**STATED TASK:**
Render every line of the records below as a numbered list, omitting blank lines.

**RAW DATA:**
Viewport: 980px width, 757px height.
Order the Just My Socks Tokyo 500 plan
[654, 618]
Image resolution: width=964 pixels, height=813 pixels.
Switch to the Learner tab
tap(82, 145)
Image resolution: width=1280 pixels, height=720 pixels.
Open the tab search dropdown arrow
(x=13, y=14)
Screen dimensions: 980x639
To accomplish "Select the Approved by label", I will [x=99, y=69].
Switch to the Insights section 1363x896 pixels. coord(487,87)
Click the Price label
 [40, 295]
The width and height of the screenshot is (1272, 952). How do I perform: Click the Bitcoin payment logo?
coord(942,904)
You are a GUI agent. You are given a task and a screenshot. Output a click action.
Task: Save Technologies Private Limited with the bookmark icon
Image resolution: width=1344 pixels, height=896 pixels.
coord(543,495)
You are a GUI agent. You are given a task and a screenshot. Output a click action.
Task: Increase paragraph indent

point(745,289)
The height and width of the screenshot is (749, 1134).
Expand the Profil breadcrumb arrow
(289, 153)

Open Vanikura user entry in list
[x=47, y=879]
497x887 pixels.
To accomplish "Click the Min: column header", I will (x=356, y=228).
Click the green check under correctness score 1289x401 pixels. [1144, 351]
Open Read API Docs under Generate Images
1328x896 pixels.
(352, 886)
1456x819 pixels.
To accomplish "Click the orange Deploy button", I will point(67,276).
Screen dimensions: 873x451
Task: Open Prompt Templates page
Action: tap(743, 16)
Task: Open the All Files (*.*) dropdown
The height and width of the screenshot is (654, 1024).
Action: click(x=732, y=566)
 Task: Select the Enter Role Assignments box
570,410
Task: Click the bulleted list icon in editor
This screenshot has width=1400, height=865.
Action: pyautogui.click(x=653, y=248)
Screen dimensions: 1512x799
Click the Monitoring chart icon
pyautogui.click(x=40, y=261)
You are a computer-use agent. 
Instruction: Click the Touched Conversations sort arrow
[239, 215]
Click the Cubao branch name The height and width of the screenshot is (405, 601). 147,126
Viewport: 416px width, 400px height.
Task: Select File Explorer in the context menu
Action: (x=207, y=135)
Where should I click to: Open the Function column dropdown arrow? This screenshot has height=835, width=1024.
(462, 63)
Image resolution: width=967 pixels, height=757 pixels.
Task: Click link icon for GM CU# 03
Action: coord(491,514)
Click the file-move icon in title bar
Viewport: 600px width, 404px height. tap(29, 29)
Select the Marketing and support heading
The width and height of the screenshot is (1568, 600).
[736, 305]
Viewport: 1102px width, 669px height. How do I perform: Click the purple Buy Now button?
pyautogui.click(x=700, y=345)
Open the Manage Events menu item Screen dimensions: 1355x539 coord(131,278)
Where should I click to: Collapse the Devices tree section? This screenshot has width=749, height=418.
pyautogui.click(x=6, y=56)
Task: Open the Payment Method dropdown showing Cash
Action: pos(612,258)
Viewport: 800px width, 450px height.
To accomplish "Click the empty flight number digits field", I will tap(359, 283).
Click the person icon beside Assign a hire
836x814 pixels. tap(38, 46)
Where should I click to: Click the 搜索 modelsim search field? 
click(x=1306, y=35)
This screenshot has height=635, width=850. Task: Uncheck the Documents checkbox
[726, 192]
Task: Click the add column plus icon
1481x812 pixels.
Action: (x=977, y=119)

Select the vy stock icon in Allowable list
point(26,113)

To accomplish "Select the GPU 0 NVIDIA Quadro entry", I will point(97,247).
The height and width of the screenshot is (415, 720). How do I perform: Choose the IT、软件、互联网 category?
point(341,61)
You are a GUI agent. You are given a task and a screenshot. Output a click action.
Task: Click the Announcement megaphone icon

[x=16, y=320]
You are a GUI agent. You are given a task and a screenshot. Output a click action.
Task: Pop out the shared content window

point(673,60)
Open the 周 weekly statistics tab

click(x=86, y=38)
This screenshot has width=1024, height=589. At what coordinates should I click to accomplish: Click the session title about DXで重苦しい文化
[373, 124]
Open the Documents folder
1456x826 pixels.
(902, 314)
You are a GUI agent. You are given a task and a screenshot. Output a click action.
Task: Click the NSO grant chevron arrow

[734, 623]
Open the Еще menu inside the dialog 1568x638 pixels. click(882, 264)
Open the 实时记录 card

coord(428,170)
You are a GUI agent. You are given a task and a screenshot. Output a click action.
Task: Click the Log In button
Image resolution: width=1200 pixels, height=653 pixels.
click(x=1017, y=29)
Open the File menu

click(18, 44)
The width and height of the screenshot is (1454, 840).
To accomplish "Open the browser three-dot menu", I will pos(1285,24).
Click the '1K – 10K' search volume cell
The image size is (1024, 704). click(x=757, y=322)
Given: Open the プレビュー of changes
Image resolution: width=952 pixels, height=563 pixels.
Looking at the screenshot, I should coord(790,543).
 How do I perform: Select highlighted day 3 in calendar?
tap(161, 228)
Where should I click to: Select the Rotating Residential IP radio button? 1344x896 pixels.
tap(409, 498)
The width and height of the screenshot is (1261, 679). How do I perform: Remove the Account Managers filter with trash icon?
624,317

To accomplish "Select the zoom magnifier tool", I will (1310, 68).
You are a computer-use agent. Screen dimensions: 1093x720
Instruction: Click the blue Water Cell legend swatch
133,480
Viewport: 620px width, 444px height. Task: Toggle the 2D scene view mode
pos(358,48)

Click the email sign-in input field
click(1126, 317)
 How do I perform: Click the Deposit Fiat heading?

**SOLUTION TO THIS TASK:**
1. Viewport: 980px width, 757px height.
2. Order the Just My Socks Tokyo 500 plan
3. [654, 618]
4. Image resolution: width=964 pixels, height=813 pixels.
5. Switch to the Learner tab
6. tap(82, 145)
7. Image resolution: width=1280 pixels, height=720 pixels.
8. Open the tab search dropdown arrow
9. (x=13, y=14)
10. Screen dimensions: 980x639
11. To accomplish "Select the Approved by label", I will [x=99, y=69].
12. Switch to the Insights section 1363x896 pixels. coord(487,87)
13. Click the Price label
14.  [40, 295]
15. The width and height of the screenshot is (1272, 952). How do I perform: Click the Bitcoin payment logo?
16. coord(942,904)
17. You are a GUI agent. You are given a task and a screenshot. Output a click action.
18. Task: Save Technologies Private Limited with the bookmark icon
19. Image resolution: width=1344 pixels, height=896 pixels.
20. coord(543,495)
21. You are a GUI agent. You are given a task and a screenshot. Output a click action.
22. Task: Increase paragraph indent
23. point(745,289)
24. The height and width of the screenshot is (749, 1134).
25. Expand the Profil breadcrumb arrow
26. (289, 153)
27. Open Vanikura user entry in list
28. [x=47, y=879]
29. 497x887 pixels.
30. To accomplish "Click the Min: column header", I will (x=356, y=228).
31. Click the green check under correctness score 1289x401 pixels. [1144, 351]
32. Open Read API Docs under Generate Images
33. 1328x896 pixels.
34. (352, 886)
35. 1456x819 pixels.
36. To accomplish "Click the orange Deploy button", I will point(67,276).
37. Screen dimensions: 873x451
38. Task: Open Prompt Templates page
39. Action: tap(743, 16)
40. Task: Open the All Files (*.*) dropdown
41. The height and width of the screenshot is (654, 1024).
42. Action: click(x=732, y=566)
43.  Task: Select the Enter Role Assignments box
44. 570,410
45. Task: Click the bulleted list icon in editor
46. This screenshot has width=1400, height=865.
47. Action: pyautogui.click(x=653, y=248)
48. Screen dimensions: 1512x799
49. Click the Monitoring chart icon
50. pyautogui.click(x=40, y=261)
51. You are a computer-use agent. 
52. Instruction: Click the Touched Conversations sort arrow
53. [239, 215]
54. Click the Cubao branch name The height and width of the screenshot is (405, 601). 147,126
55. Viewport: 416px width, 400px height.
56. Task: Select File Explorer in the context menu
57. Action: (x=207, y=135)
58. Where should I click to: Open the Function column dropdown arrow? This screenshot has height=835, width=1024.
59. (462, 63)
60. Image resolution: width=967 pixels, height=757 pixels.
61. Task: Click link icon for GM CU# 03
62. Action: coord(491,514)
63. Click the file-move icon in title bar
64. Viewport: 600px width, 404px height. tap(29, 29)
65. Select the Marketing and support heading
66. The width and height of the screenshot is (1568, 600).
67. [736, 305]
68. Viewport: 1102px width, 669px height. How do I perform: Click the purple Buy Now button?
69. pyautogui.click(x=700, y=345)
70. Open the Manage Events menu item Screen dimensions: 1355x539 coord(131,278)
71. Where should I click to: Collapse the Devices tree section? This screenshot has width=749, height=418.
72. pyautogui.click(x=6, y=56)
73. Task: Open the Payment Method dropdown showing Cash
74. Action: pos(612,258)
75. Viewport: 800px width, 450px height.
76. To accomplish "Click the empty flight number digits field", I will tap(359, 283).
77. Click the person icon beside Assign a hire
78. 836x814 pixels. tap(38, 46)
79. Where should I click to: Click the 搜索 modelsim search field? 
80. click(x=1306, y=35)
81. This screenshot has height=635, width=850. Task: Uncheck the Documents checkbox
82. [726, 192]
83. Task: Click the add column plus icon
84. 1481x812 pixels.
85. Action: (x=977, y=119)
86. Select the vy stock icon in Allowable list
87. point(26,113)
88. To accomplish "Select the GPU 0 NVIDIA Quadro entry", I will point(97,247).
89. The height and width of the screenshot is (415, 720). How do I perform: Choose the IT、软件、互联网 category?
90. point(341,61)
91. You are a GUI agent. You are given a task and a screenshot. Output a click action.
92. Task: Click the Announcement megaphone icon
93. [x=16, y=320]
94. You are a GUI agent. You are given a task and a screenshot. Output a click action.
95. Task: Pop out the shared content window
96. point(673,60)
97. Open the 周 weekly statistics tab
98. click(x=86, y=38)
99. This screenshot has width=1024, height=589. At what coordinates should I click to accomplish: Click the session title about DXで重苦しい文化
100. [373, 124]
101. Open the Documents folder
102. 1456x826 pixels.
103. (902, 314)
104. You are a GUI agent. You are given a task and a screenshot. Output a click action.
105. Task: Click the NSO grant chevron arrow
106. [734, 623]
107. Open the Еще menu inside the dialog 1568x638 pixels. click(882, 264)
108. Open the 实时记录 card
109. coord(428,170)
110. You are a GUI agent. You are given a task and a screenshot. Output a click action.
111. Task: Click the Log In button
112. Image resolution: width=1200 pixels, height=653 pixels.
113. click(x=1017, y=29)
114. Open the File menu
115. click(18, 44)
116. The width and height of the screenshot is (1454, 840).
117. To accomplish "Open the browser three-dot menu", I will pos(1285,24).
118. Click the '1K – 10K' search volume cell
119. The image size is (1024, 704). click(x=757, y=322)
120. Given: Open the プレビュー of changes
121. Image resolution: width=952 pixels, height=563 pixels.
122. Looking at the screenshot, I should coord(790,543).
123.  How do I perform: Select highlighted day 3 in calendar?
124. tap(161, 228)
125. Where should I click to: Select the Rotating Residential IP radio button? 1344x896 pixels.
126. tap(409, 498)
127. The width and height of the screenshot is (1261, 679). How do I perform: Remove the Account Managers filter with trash icon?
128. 624,317
129. To accomplish "Select the zoom magnifier tool", I will (1310, 68).
130. You are a computer-use agent. Screen dimensions: 1093x720
131. Instruction: Click the blue Water Cell legend swatch
132. 133,480
133. Viewport: 620px width, 444px height. Task: Toggle the 2D scene view mode
134. pos(358,48)
135. Click the email sign-in input field
136. click(1126, 317)
137.  How do I perform: Click the Deposit Fiat heading?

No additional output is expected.